Class structure visualization with semi-supervised growing self-organizing maps
Introduction
When all information regarding the measurement values and the type of the class are known, supervised learning is the primary technique that is used for building classifiers. The term supervised comes from the fact that when training or building classifiers, the predicted results from the classifier are compared with the known results and the errors are fed back to the classifier to improve the accuracy, like a supervisor guiding the training. In data mining terminology, supervised learning is also referred to as directed data mining.
The classification problem has the goal of maximising the generalised classification accuracy, such that high prediction accuracy for both the training data and new data can be obtained. Further to merely boosting the classification accuracy, it can often be useful to exploit the understanding of the class structure in the labelled data. This can be done by supervised learning of topology-preserving networks like self organizing maps (SOM) where the complexity of the class structure, in terms of similarity and degree of overlapping of classes, can be visually identified on the two-dimensional (2D) grid.
However, complete data with all entries labelled and without missing measurements are always difficult and expensive to gather.

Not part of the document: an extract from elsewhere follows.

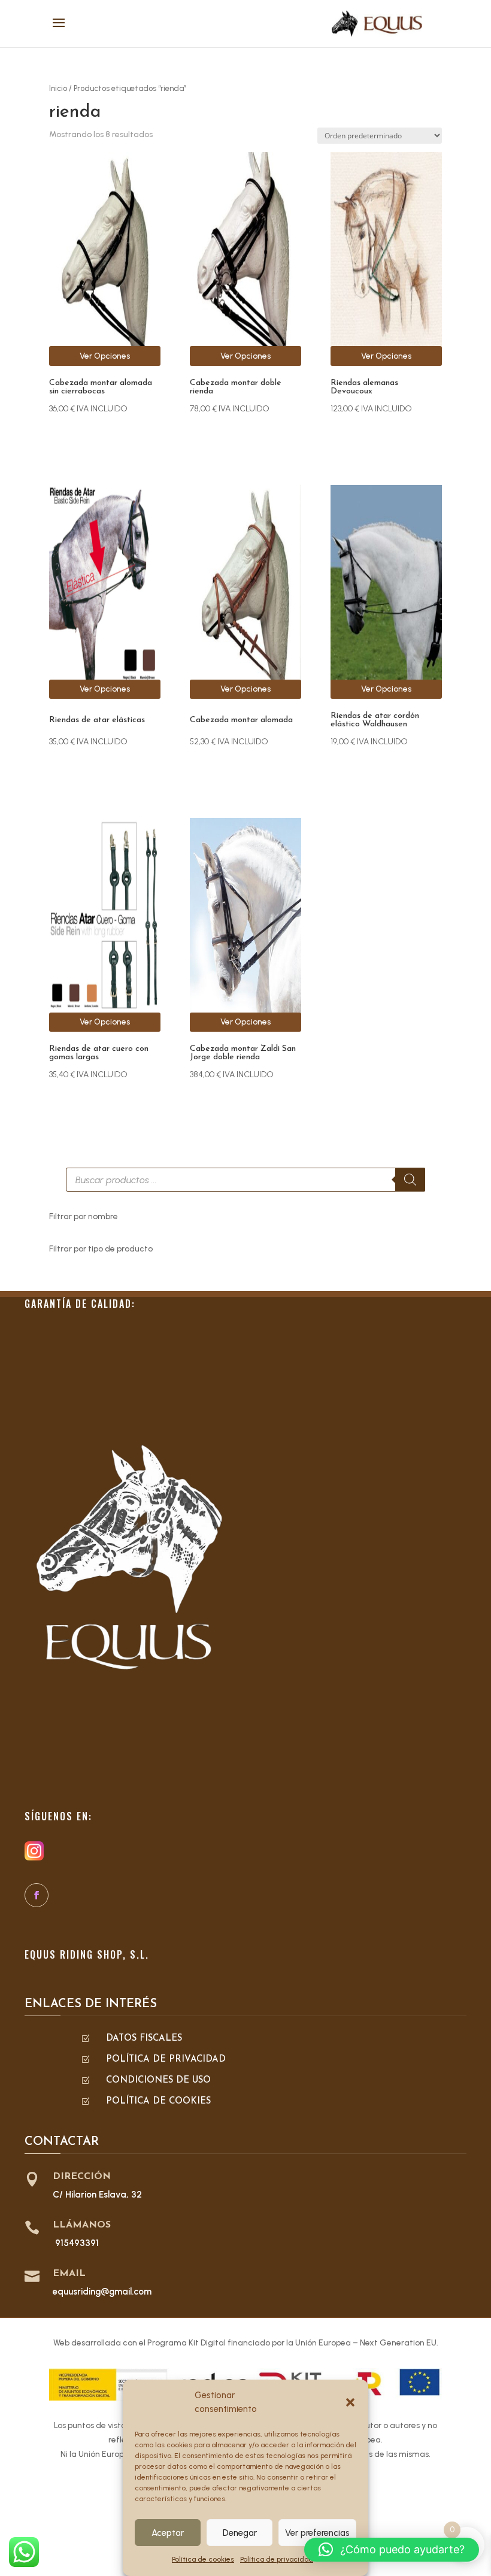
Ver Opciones (105, 356)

Therefore, it can often occur that the collected data are incomplete, missing either measurement values or labels. In classical supervised learning, these incomplete data entries are discarded, but there are many algorithms that can learn from partially labelled data (a dataset that contains both items with complete and incomplete information) [3], [5], [7], [12] that combine both unsupervised and supervised learning to make full use of the collected data. In many cases, the proposed semi-supervised algorithm that uses both labelled and unlabelled data improves the performance of the resulting classifier. Therefore learning from partially labelled data has become an important area of research and a recent workshop—ICML 2005 LPCTD (Learning with Partially Classified Training Data) Workshop, Germany—was held with this as the theme.
Previous studies of growing self-organizing map (GSOM) [1], [10], [11], [16] have all focused on unsupervised clustering tasks. In this paper, we propose to fuse a modified form of the supervised learning architecture proposed by Fritzke [9] with the GSOM [2], thus taking advantage of a co-evolving topology-preserving network that provides instant data visualisation on 2D network grid and a supervised learning network for class structure visualisation. The modifications made to the Fritzke's supervised learning architecture involve changes to the error calculation formula to enable processing of data that have missing labels. After the modifications, the algorithm becomes semi-supervised. Most importantly, when all labels are present it behaves identically as a supervised one, yet when all labels are missing it functions the same as an unsupervised one, therebymaximising the use of all information present in the data. Three good reasons for using GSOM as the topology preserving network are:
dynamic allocation of nodes to accommodate for both complex class structure and data similarity;
constantly visualisable 2D grid for better and easier understanding of complexity, with overlaps and data structure in the labelled data space;
SOM has demonstrated the ability to process data with missing measurement values (datasets with up to 25% missing values still can produce good clustering [13]) and is also inherited by GSOM.
The remaining sections of this paper are organised as follows. Section 2 describes the GSOM algorithm and the proposed semi-supervised learning architecture. In Section 3, we present the simulation results of the proposed algorithm which is applied to benchmark datasets, both synthetic and real world. Also in Section 3, we give some general discussions of the simulation results for each dataset used. Section 4 gives the conclusion and possible future directions for this paper.
Section snippets
Background and algorithm
The dynamic self-organising map [2] is a variant of Kohonen's SOM that can grow into adaptive size and shape with controllable spread. Initially, the GSOM network has only one lattice of nodes (e.g., four nodes for a rectangular lattice) as shown in Fig. 1(a). The GSOM algorithm consists of three phases of training: a growing phase, a rough-tuning phase and a fine-tuning phase. Prior to training, a growth control variable that is called the spread factor (SF, where and 0 represents
Results and discussions
Prior to testing the semi-supervised learning algorithm, we will first illustrate the visualisation of class structures in Section 3.1, which is the result of combining topology preservation, data visualisation and classification (fully supervised learning, with no missing data). Since this dataset is only for illustration purpose, no testing set is generated.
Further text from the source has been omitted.